Gek genoeg kritiseert Weiss alleen de BDSMers van de nieuwe garde voor hun seksisme en racisme die het idee van erotische radicaliteit en normoverschrijding gebruiken om hun seksuele praktijk te verdedigen. Dat doet ze niet met de filosofen en onderzoekers die deze gedachte naar voren brachten zoals Foucault, Rubin en anderen die behoren tot de oude garde en queer theory inspireerden voordat mensen van de nieuwe garde zoals Judith Butler dat deden. Zij balanceerden niet – zoals Weiss - tussen radicale feministen die tegen prostitutie, porno en BDSM waren en een seksueel libertinisme. Ze verdedigden juist zulke praktijken. Waarom krijgen Foucault en Rubin, goden van queer theory, niet de volle laag van de kritiek die zij bewaart voor de nieuwe garde? Zijn de tijden soms zozeer veranderd dat hun benadering er niet meer toe doet? Ik had het graag gehoord.

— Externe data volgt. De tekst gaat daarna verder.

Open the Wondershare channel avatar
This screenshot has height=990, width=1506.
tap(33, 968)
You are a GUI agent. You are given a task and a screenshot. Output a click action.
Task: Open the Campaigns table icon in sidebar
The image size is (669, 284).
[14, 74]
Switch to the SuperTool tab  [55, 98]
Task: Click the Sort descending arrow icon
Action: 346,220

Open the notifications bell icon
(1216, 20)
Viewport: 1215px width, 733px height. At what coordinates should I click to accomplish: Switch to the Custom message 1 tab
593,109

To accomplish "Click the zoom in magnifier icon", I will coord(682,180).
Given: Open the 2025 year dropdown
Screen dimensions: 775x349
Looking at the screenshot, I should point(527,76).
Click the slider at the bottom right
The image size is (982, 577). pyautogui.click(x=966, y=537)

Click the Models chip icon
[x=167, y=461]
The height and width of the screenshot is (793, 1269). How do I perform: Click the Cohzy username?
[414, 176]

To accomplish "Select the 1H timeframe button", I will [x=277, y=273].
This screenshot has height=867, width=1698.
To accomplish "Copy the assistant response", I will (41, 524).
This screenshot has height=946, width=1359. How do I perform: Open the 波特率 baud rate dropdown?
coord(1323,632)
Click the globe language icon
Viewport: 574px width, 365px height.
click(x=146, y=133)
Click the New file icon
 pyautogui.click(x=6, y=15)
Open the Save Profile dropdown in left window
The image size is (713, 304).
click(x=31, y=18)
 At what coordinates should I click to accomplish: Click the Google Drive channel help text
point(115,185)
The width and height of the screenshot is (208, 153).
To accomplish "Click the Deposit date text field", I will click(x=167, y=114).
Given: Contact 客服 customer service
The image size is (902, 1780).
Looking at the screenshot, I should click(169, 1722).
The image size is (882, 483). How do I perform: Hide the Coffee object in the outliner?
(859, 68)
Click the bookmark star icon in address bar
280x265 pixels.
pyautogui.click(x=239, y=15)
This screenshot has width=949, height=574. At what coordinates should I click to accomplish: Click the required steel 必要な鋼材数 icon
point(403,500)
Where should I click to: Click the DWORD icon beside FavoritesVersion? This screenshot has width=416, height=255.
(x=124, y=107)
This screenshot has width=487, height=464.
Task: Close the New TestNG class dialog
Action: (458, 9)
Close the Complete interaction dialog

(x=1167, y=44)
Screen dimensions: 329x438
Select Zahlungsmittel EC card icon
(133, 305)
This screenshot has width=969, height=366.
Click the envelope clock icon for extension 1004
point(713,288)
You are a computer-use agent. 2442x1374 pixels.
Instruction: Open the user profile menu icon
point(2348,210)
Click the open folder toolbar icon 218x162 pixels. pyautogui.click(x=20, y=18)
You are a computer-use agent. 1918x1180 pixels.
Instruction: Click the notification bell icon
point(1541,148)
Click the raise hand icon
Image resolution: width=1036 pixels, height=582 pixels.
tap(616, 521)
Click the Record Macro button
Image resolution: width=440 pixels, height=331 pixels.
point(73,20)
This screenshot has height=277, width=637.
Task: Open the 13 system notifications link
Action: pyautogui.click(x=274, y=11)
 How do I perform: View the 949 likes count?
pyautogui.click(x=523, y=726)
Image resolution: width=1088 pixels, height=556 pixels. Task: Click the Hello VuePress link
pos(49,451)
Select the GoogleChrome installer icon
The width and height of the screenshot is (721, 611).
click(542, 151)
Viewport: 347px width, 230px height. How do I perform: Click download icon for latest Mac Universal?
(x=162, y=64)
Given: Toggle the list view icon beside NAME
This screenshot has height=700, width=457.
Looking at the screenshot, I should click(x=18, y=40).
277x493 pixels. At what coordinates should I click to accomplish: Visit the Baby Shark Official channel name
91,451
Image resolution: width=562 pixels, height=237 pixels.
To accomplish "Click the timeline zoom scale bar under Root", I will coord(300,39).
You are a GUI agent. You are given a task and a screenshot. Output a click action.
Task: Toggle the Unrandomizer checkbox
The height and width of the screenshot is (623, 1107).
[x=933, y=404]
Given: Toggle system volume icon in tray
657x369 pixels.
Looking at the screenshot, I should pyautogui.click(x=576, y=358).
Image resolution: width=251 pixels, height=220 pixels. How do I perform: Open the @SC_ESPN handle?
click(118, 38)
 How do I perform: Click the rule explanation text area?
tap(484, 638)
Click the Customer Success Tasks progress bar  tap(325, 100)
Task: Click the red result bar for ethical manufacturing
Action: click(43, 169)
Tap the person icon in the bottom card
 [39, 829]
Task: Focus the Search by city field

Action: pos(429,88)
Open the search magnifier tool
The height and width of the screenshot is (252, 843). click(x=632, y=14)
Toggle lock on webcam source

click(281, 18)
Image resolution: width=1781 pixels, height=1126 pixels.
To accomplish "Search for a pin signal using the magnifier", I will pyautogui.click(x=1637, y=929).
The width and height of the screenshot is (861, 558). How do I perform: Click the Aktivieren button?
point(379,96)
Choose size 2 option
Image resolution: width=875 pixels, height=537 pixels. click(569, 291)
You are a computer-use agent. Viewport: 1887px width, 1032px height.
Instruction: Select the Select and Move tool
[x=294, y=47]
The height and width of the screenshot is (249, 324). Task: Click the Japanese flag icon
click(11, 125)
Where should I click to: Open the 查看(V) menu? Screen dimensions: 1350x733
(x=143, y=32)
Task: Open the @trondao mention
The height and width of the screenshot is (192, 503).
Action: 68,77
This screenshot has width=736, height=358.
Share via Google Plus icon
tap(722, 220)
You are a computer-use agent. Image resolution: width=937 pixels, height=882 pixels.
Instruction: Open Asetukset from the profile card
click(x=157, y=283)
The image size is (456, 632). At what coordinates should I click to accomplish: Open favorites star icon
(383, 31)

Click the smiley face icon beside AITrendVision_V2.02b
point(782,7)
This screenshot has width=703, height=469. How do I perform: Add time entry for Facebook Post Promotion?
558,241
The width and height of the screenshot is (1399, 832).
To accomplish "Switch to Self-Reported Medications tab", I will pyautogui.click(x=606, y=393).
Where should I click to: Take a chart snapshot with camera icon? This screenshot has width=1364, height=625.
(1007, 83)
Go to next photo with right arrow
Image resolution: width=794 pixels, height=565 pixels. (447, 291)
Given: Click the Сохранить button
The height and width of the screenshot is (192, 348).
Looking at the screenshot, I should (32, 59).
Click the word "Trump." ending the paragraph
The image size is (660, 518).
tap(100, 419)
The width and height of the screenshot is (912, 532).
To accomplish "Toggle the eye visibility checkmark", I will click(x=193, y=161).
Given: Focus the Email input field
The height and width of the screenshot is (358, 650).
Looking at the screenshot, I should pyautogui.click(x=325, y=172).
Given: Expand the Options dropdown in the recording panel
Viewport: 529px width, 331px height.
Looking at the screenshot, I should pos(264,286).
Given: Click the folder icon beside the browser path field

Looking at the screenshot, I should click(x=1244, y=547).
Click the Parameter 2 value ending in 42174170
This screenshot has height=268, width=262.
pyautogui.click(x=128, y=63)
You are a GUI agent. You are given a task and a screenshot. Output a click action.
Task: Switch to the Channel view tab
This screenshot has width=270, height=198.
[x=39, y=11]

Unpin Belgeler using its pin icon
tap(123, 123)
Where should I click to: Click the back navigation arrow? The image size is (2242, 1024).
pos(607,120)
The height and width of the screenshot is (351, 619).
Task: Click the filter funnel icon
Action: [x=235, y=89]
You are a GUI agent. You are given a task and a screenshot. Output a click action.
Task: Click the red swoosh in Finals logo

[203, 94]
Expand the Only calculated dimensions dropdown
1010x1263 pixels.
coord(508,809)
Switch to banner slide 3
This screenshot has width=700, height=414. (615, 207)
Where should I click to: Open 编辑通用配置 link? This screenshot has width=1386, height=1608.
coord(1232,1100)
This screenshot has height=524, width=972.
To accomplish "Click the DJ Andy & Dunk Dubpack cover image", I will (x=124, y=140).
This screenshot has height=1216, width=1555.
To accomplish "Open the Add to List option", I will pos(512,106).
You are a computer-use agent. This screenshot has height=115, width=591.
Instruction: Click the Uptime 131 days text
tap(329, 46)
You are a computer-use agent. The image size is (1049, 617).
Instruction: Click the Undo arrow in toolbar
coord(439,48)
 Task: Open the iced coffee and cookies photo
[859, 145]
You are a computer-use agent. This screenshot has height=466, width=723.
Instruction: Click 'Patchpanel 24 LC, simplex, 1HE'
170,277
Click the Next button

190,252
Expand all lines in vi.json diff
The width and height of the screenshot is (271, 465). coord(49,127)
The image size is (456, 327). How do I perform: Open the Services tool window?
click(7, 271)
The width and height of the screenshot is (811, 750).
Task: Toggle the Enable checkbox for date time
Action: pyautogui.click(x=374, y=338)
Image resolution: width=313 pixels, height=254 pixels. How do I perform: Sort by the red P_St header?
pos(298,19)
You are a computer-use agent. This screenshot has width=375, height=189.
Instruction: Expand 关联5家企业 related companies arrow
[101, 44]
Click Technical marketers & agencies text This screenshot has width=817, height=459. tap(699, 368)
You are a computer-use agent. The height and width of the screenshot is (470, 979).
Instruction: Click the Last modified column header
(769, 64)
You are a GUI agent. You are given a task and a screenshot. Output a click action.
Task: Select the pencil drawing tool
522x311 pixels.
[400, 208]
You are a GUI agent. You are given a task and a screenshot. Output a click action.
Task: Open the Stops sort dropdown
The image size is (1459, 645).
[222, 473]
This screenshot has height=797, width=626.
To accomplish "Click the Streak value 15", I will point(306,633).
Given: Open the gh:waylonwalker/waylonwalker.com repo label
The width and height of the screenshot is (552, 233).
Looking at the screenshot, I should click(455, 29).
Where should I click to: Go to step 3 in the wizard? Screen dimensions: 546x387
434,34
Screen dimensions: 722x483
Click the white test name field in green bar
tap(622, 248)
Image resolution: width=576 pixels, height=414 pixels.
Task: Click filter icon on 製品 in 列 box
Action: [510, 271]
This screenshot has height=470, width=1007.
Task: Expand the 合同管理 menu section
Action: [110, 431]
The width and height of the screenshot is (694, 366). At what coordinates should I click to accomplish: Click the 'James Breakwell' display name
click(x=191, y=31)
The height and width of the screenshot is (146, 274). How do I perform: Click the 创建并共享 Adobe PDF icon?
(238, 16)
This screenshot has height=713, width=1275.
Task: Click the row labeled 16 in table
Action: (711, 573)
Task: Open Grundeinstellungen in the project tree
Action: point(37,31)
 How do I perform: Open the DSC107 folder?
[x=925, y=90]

Het boek stelt interessante vragen over BDSM, privé en publiek, instemming, neoliberalisme, racisme en seksisme maar de lezer zou graag gezien hebben dat het getheoretiseer wat minder vrijblijvend en herhaalderig was geweest en minder geobsedeerd met queer theory. Het had meer informatie mogen bieden uit de interviews. De schrijfster biedt stukken en beetjes maar nooit een overzicht, toont meer belangstelling voor racisme dan andere relevante vormen van discriminatie zoals afkeer van nichten en oudere mensen, voor normatieve dan niet-normatieve koppels (eerder mannelijke top en vrouwelijke bottom dan zwarte top met blanke bottom) en heeft een exclusieve interesse voor de vraag hoe BDSM ras- en sekserelaties bepaalt en niet het omgekeerde “circuit” hoe die verhoudingen kinky voorkeuren beïnvloeden. Ze keert zich tegen libertijnse maar nooit tegen radicaal feministische posities. Omdat ze zo onder de indruk is van queer en seksetheorieën vergeet ze de BDSM werkelijkheid. Ze toont een totaal gebrek aan begrip voor seksueel plezier dat ze alleen maar kan bekijken door haar politieke lens. Maar is dat niet een probleem van de queer theory waar ze zich in vast heeft gebeten? Haar visie op BDSM is eerder kleinburgerlijk dan dwars.
Gert Hekma
1 Veel rijker is in dit opzicht Staci Newmahr’s etnografie Playing on the Edge. Sadomasochism, Risk, and Intimacy. Bloomington and Indianapolis: Indiana UP, 2011 waarin zij vele orgasmes en scenes beschrijft.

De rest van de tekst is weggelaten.